Alien Syndrome: SMS
As a kid I always loved reading instruction manuals for games. Some of the back-stories written for games that didn’t really need them to begin with are amazing, like Life Force. *Spoiler alert* Seriously? I’m INSIDE an alien being? Wow. Some are amazingly bad, or if you think about the plot, it falls apart. Alien Syndrome is such a game. It takes place in the far-off-I’ll-be-dead-by-then-year of 2089. A random alien fleet has pulled up to Earth calling themselves, ‘Alien Syndrome’, sounding more like a heavy metal band than an invading empire. With aliens threatening to destroy Earth some ‘Earth Command Troopers’ have boarded the fleet but were captured. Now Earth Command has asked for volunteers to rescue the Troopers from the fleet. Save Earth? No, that’s later. We are saving the first wave guys who got caught.
Released by Sega in 1987 for the arcades and for most other home systems the following year, Alien Syndrome is played across seven different ships with each ship serving as a stage. These ships are huge! Think starship Enterprise, not X-Wing fighters. You play with a top down view similar to Commando or The Legend of Zelda. The arcade release has two players simultaneously, with each player controlling either Ricky or Mary the Earth Command volunteers, while the various home releases are either one player only or two players, taking turns. Our volunteers have been tasked with rescuing the captured soldiers scattered all around the ship. As if finding them isn’t trouble enough, you must deal with various aliens which spawn at random points in the ship. By deal with I mean kill them, we are past the point of diplomacy.
Scattered about are various power ups, in the form of weapons like flame throwers and lasers, temporary invincibility, or a warp which teleports you to a different section of a ship. Once all the hostages on the ship are rescued, you’ll need to make a mad dash out the exit located at the top of the map, since in true action sci-fi movie fashion you’ve activated a time bomb to destroy the ship. Alas! Every level’s exit is guarded by a boss you must dispatch.

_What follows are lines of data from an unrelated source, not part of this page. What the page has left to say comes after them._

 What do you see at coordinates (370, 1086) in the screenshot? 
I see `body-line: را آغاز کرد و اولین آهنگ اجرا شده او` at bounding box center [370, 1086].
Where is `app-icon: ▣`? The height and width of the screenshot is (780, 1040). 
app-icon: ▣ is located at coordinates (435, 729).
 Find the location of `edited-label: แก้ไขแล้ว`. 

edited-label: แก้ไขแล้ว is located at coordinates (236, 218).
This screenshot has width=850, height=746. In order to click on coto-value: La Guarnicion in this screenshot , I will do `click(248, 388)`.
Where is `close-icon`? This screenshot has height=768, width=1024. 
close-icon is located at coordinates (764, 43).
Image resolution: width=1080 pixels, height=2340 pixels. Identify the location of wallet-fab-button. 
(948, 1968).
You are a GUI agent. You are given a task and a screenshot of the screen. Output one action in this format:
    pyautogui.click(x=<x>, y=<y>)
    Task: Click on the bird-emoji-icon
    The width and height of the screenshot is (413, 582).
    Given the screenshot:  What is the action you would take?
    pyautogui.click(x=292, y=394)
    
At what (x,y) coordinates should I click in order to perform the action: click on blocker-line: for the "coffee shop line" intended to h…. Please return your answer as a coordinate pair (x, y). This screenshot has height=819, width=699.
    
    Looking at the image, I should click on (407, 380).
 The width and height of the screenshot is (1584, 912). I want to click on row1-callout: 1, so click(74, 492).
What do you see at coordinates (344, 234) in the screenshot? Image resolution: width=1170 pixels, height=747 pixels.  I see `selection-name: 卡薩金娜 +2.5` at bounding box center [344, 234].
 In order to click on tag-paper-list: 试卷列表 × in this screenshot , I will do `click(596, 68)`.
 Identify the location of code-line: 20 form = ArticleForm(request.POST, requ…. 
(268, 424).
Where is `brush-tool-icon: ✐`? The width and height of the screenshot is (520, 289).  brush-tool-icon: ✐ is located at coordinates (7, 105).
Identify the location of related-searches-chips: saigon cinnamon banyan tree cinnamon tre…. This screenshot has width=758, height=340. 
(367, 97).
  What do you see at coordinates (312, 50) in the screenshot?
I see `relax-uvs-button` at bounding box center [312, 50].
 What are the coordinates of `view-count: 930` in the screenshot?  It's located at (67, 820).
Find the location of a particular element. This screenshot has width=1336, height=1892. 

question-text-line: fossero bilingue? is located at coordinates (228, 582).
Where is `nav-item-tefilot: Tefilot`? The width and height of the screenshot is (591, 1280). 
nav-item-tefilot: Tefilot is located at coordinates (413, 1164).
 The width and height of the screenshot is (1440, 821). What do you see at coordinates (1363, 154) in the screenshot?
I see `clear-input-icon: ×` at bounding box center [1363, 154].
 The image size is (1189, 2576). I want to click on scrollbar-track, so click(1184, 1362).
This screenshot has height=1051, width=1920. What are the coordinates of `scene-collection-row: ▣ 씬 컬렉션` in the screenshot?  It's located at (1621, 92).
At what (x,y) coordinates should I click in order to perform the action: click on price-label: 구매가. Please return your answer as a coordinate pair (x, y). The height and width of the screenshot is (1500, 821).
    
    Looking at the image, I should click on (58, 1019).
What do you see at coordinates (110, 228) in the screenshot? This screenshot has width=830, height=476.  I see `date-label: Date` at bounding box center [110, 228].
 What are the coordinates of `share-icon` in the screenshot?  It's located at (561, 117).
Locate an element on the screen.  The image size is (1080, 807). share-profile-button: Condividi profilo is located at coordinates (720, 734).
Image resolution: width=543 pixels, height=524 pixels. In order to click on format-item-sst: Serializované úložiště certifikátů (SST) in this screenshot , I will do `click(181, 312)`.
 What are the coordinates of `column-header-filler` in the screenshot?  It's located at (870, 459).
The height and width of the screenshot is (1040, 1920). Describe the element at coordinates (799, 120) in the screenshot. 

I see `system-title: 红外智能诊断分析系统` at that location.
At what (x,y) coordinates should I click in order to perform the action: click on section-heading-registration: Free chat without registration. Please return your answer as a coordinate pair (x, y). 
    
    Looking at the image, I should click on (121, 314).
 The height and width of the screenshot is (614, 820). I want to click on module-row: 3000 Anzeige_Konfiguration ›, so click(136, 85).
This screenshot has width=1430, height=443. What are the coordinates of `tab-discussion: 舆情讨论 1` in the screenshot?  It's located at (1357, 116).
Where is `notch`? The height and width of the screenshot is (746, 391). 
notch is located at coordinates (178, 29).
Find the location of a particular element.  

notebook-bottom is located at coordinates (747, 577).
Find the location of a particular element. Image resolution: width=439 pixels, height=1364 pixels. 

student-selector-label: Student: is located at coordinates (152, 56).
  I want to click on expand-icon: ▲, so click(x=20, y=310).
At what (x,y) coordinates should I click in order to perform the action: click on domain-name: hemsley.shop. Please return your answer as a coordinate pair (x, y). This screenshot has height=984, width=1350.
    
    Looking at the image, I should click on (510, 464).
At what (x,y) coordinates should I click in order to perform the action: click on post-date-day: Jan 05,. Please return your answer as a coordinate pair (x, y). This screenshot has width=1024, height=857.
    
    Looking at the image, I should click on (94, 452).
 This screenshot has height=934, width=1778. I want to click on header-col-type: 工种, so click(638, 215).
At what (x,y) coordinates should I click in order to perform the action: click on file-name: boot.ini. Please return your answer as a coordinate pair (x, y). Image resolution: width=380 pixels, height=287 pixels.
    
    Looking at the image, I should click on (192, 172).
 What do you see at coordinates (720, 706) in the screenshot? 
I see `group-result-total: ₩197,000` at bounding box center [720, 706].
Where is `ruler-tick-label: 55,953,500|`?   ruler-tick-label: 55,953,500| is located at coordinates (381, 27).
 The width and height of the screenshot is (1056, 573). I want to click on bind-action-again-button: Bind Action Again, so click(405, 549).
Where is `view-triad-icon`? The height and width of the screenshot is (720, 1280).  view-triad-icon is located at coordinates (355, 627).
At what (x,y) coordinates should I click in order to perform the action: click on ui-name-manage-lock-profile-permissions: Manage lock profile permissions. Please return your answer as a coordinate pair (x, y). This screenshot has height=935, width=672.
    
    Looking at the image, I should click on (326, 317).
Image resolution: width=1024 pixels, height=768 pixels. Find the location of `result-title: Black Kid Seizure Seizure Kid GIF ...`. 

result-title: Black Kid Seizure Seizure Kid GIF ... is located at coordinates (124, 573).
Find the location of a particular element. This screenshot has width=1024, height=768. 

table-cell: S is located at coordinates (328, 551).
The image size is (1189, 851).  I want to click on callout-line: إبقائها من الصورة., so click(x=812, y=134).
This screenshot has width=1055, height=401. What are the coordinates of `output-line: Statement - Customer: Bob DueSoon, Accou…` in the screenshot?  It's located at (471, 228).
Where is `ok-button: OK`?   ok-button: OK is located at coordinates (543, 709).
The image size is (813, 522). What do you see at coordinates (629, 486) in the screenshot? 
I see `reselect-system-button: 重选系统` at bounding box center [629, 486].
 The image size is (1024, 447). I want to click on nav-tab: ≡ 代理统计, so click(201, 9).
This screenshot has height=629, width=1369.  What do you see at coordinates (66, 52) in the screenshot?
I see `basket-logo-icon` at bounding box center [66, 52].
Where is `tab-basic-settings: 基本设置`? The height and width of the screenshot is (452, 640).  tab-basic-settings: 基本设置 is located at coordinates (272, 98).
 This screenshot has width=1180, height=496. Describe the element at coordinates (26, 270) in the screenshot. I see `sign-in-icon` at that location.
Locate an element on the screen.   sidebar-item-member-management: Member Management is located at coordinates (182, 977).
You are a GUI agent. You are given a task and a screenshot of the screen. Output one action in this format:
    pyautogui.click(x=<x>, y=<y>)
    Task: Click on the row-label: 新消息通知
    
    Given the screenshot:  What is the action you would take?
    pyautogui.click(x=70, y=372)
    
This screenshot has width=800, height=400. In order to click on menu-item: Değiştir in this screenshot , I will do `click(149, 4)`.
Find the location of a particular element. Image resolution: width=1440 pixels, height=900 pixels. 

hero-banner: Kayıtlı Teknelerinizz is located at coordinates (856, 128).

The Master System port looks and feels like a Sega game, which it should.. The bosses are big and each is unique. The manual gives them alien-sounding names like Squime, Tacapy, and my favorite, Aargh! The ships are broken up into stationary rooms, again similar to The Legend of Zelda. The alien monsters are all varied in design, even though one looks like a blatant rip off from the movie Alien.
One downfall of the US Master System is the lack of the arcade-style “FM chip” for sounds. The video below features the chip, and it sounds amazing for a 25 year old console game. Alas.. I always found it odd that as you walked around a ship the enemies would blink into existence a second or two later. It does make it a little easier to dodge them. The aliens never really get smarter or faster, but the ships do become labyrinths with no maps (the arcade release did have a map.)
Once again, a downfall of the Master System is the control pad. Mainly the ‘square’ d-pad. Maybe it’s my NES bias. I just always had trouble hitting diagonal when I didn’t want to. The ‘Control Stick’ controller, which is basically a Sega NES Advantage does help immensely in this game, giving a true arcade like feel. The characters are responsive enough, even though the bullets don’t always seem to go where intended. First boss, don’t shoot his head, shoot his body. Go figure.
Alien Syndrome was a game I never had the pleasure of playing in arcades back in the day. I can’t specifically comment on the other ports of the game since I haven’t played them. I’m far more familiar with the Master System port, so I’ve covered it. My inner nine year old still laughs at the horrible screams and grunts that Ricky and Mary let out when they die. My cousin Derek did a fairly good impression of Mary’s death scream. This is still one of my favorite Master System games and did get semi-regular play back in the day. With my recent Master System re-purchase a year ago, this maze like run and gun game still holds up even with the blinking aliens. Holy crap? I covered another Sega game! It must be good, give it the Fair Shake.